GSoC2017 - Theano/Theano GitHub Wiki

This is a list of ideas for the Google Summer of Code 2017. You can have other good ideas. In all cases discuss them on theano-dev mailing list to make you are known to our community and to understand them better. This is important for your application; it should demonstrate that you understand what is needed to do.

We will try to participate through an umbrella organization, probably the Python Software Fundation. For more information on how to apply, you should read this Python SoC2017). They request that you have one PR merged for candidate student. You can look at ticket marted as easy fix.

The current potential mentors are Frédéric Bastien, Pascal Lamblin, Arnaud Bergeron and Gijs van Tulder.

Theano Organization

Theano is a software library written in Python, C and CUDA (we also have a start of an OpenCL back-end). It is a domain-specific compiler. This means that a user writes Python code to build a computation graph and asks Theano to compile it. Theano optimizes the graph and generates mainly C and/or CUDA code to perform the computation efficiently. It mainly supports computation on numpy.ndarray, but Theano also supports sparse matrices.

Theano is mostly developed by the MILA institute, that works in machine learning, but Theano isn't restricted to machine learning; its capacity for optimizing computation makes it useful for many applications that rely on large amounts of numerical computation. There are also many Theano contributors outside of the MILA.

As you probably know, deep learning is changing the world and Theano is one of the main libraries that support this field!

Contacting us

The main communication channel with developers is via our developer mailing list: theano-dev, please use it for GSoC related questions or discussion of projects.
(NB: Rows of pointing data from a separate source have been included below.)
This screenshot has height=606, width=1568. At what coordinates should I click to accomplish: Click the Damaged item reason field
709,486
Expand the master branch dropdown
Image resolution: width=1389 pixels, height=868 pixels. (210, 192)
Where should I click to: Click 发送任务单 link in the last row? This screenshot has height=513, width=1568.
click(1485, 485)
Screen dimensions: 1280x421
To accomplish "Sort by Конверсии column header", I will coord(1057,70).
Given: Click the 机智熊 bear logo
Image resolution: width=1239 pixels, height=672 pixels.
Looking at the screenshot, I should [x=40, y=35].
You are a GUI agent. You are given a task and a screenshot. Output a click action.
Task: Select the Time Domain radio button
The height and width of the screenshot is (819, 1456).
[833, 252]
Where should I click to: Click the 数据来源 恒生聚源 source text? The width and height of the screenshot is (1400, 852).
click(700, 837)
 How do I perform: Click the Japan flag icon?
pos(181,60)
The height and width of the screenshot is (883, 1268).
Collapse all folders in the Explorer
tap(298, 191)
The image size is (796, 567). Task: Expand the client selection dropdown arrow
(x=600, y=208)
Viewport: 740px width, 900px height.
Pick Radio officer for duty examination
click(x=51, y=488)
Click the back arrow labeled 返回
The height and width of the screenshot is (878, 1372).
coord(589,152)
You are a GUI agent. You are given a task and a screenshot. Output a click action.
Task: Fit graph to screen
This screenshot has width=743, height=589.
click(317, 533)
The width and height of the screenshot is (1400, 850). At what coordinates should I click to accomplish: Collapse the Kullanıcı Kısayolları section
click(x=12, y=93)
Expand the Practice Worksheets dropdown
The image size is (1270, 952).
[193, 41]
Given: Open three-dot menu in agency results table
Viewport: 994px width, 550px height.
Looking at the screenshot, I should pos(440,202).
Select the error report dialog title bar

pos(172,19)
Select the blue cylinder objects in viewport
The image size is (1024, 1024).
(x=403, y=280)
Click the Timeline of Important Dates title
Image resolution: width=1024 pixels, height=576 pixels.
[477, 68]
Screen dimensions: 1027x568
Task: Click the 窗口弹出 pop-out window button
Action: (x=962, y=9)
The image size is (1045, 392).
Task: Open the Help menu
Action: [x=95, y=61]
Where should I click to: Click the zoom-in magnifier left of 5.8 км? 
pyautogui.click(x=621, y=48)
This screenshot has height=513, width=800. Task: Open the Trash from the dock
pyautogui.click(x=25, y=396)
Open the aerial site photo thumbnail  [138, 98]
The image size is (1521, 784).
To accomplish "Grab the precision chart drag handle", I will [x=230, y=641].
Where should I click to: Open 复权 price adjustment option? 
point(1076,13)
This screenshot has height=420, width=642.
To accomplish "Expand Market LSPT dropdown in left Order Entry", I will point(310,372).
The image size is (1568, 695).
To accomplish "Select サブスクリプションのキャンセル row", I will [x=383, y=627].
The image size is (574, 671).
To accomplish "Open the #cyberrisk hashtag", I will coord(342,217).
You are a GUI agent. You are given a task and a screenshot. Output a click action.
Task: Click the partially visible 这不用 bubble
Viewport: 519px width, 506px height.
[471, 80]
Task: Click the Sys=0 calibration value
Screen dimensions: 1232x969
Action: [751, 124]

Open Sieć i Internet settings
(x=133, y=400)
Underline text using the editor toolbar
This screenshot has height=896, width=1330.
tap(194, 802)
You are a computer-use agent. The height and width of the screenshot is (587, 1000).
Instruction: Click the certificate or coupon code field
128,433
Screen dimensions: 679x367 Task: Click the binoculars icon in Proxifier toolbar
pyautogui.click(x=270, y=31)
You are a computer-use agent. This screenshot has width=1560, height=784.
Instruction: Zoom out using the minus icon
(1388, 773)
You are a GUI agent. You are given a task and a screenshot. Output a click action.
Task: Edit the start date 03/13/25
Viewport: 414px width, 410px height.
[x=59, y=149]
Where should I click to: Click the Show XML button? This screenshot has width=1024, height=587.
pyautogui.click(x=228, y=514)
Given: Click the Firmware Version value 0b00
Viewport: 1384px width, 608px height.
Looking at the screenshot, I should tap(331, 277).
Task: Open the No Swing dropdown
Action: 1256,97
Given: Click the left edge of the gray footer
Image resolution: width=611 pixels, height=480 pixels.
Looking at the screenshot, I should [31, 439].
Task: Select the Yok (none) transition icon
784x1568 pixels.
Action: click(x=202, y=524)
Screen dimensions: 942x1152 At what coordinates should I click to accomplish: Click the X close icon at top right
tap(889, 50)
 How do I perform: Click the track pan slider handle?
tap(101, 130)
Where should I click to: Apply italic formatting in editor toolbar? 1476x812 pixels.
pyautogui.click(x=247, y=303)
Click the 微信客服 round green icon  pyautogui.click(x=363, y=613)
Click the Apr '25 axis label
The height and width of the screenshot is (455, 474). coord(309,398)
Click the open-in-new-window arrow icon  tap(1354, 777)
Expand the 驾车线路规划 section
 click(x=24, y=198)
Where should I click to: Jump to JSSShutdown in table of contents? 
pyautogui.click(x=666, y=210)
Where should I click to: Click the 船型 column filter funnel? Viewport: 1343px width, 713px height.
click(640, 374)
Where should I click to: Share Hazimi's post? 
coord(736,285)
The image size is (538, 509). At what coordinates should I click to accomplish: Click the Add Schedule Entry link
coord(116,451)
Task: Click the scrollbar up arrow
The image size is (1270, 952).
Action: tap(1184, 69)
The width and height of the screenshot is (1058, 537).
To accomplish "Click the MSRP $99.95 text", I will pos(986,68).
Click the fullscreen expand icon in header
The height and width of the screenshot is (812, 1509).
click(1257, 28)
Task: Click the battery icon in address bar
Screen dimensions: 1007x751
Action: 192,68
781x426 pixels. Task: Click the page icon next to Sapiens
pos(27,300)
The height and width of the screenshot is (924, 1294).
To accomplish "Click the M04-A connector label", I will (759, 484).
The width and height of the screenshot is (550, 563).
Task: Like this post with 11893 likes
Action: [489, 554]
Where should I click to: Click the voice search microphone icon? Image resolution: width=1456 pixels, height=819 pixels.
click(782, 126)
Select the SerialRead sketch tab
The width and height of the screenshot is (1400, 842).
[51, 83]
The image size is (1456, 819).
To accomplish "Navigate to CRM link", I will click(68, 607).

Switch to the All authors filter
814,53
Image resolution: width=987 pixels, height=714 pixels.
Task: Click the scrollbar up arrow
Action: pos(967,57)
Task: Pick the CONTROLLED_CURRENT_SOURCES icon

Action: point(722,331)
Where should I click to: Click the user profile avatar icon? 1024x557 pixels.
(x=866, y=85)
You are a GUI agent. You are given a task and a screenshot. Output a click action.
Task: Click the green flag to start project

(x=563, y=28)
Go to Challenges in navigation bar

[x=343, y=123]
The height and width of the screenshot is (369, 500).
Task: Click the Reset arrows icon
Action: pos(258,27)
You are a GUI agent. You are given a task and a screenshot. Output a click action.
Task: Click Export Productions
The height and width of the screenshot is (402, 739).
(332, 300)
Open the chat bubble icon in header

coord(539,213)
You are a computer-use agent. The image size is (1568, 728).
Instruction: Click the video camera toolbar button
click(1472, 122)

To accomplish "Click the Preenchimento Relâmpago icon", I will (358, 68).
We mainly reside in the Eastern Standard Time zone so you will usually receive replies faster during our work day. Some of us, however, frequently work outside normal work hours or reside in other time zones.

For student in GSoC, we prefer that discussions stay public as much as possible. The mailing list or github is great for that. But for more interactive discussion, other means can be used. Last year, we used g-chat. This needs to be discussed with mentors.

Highlighted ideas:

  • Faster optimization phase during compilation 2494

    • Difficulty: Easy/medium
    • Skill needed: only Python code. Understanding of algorithm complexity (O(1) vs O(n)) useful. Some experience with Theano useful to start faster.
    • Problem: The Theano compilation phase optimization, is slow for big graph. This make Theano hard to use with big graph, especially when the user is developing its model.
    • ticket Ask on the mailing list user for slow case. Then profile them and find/fix the bottlenecks.
    • This can work as all the problems found up to now for slow case are due to how the optimization are implemented or the optimization order or the algorithm or how they got applied. Only real use case can reveal the real bottleneck.
    • Change algo to better scale.
      • For example, use more strict algo instead of cycle detection for inplace opt.
    • Mentors: Frédéric and Arnaud
    • Note: some work was done last year during GSoC, but more work needed.
  • Faster linker phase during compilation

    • Difficulty: medium
    • Skill needed: Python and C code.
    • Problem: The first time we compile a Theano function, we compile many C shared library. This is time-consuming. As we cache them, it is less of a problem for later call, but as it still can take ~1h in some case, an upgrade there would be very useful.
    • Compilation
      • Compile thunks in parallel with python threads. This mainly help one job with empty cache. https://github.com/Theano/Theano/issues/3340
      • A lock-less compilation cache, or partial locks, to enable compilation in parallel using multiple processes. This mainly help many concurrent jobs started about the same time with empty cache. We could swap the random directory name by something using the hard part of the key. This would make deterministic directory name, so we could more easily see if someone else already started compiling that unit.
      • Compile not cached thunk from the same Theano function inside one module.
    • One way is to compile fewer shared module (Currently we compile about 5k Python module for Theano tests)
      • Using the new mechanism from https://github.com/Theano/Theano/pull/5612 that will be finished before the GSoC is going to help this issue.
      • Check the content of the Theano cache for Theano tests. Then find way to combine many case together. Some cases found.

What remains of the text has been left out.